MOXIBUSTION

Moxibustion is a traditional Chinese medicine technique that involves the burning of Mugwort, a small spongy herb, to facilitate healing. Moxibustion has been used throughout Asia for thousands of years, in fact the actual Chinese character for Acupuncture translated literally, means ‘moxibustion-acupuncture’. The purpose of Moxibustion is to strengthen the blood, stimulate the flow of qi and maintain general health.

Moxibustion generally is of two types, direct moxibustion and indirect moxibustion. In Direct Moxibustion a small cone shaped amount of moxa is placed on top of an acupuncture point and burned. This type of moxibustion is further categorised into two: Scarring and Non-Scarring. With scarring moxibustion, the moxa is placed on a point and ignited, it is allowed to stay at that point until it completely burns. This may lead to localised scarring, blisters and scarring after healing. With non-scarring moxibustion, the moxa is placed on the point and lit, but it is extinguished or removed before it burns the skin.

In the case of indirect Moxibustion, which is currently more popular than direct moxibustion because of much lower risk of burning or pain; the moxa is placed on the top of acupuncture needles that have been inserted in the body. Research has shown that it acts as an emmenagogue i.e.an agent that increases blood circulation to the pelvic area and uterus and stimulates menstruation. This could explain its use in treating breech babies and menstrual cramps.

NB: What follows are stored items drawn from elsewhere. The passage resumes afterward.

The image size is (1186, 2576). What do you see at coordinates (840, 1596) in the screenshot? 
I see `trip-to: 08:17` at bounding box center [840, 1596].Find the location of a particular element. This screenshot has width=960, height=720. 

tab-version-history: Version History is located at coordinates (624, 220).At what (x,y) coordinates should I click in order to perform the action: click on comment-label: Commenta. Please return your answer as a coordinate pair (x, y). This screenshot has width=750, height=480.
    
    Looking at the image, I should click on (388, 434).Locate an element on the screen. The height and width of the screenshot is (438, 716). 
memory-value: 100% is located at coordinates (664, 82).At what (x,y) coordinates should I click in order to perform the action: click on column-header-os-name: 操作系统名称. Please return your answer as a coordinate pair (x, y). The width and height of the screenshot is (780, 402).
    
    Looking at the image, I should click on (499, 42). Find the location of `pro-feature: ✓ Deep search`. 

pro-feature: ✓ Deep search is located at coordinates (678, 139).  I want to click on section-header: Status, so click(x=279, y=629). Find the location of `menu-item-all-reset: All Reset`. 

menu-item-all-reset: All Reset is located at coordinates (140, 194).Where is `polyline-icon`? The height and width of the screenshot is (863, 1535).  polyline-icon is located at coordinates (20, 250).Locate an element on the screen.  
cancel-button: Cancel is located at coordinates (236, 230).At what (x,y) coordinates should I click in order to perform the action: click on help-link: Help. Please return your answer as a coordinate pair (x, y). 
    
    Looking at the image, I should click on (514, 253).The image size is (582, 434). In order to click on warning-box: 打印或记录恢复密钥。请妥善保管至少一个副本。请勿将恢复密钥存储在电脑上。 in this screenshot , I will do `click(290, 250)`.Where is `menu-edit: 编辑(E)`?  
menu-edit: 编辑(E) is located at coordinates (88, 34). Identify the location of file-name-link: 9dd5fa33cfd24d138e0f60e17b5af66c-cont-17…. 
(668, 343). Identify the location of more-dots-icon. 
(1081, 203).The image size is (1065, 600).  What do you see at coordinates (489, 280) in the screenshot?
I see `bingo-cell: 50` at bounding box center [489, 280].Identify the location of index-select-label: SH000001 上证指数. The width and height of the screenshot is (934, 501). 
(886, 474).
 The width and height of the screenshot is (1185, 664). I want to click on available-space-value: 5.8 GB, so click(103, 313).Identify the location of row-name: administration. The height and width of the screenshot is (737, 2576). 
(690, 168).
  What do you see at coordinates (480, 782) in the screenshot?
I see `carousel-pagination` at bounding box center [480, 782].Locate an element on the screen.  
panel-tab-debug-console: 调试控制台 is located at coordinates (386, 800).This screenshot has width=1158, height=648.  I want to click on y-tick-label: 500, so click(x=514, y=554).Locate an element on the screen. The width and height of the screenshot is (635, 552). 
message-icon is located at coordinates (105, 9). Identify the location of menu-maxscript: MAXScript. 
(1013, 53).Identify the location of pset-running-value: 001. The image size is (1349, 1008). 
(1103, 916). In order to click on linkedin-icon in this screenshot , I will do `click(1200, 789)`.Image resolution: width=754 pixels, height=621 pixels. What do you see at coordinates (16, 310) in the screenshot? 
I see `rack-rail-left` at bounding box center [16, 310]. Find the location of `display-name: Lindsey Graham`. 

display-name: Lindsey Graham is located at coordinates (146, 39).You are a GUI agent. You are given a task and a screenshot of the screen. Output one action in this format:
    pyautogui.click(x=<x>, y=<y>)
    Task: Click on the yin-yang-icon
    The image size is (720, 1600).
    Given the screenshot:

Since fire is its central element, moxibustion is most often used to dispel cold stagnation and the conditions that arise as a result, like:

  • Hypothyroidism
  • Low blood sugar (hypoglycemia)
  • Sluggish digestion
  • Oversensitivity to cold
  • Fluid retention
  • Lowered immunity
  • Joint pain and arthritis
  • Depression and low mood

Gradually, Western medical research has begun to confirm that moxibustion effectively treats these ailments. In one placebo-controlled clinical trial, moxibustion was shown to be highly beneficial for those with osteoarthritis.

Like acupuncture, the healing properties of moxibustion have been supported by a good amount of clinical research to date. Moxibustion may be especially useful for people who have not seen adequate results with other treatments. It is therefore recommended for those who are still suffering from a variety of health issues after trying conventional therapies. Like with many traditional Chinese treatments, consistent, sustained application is key for Moxibustion.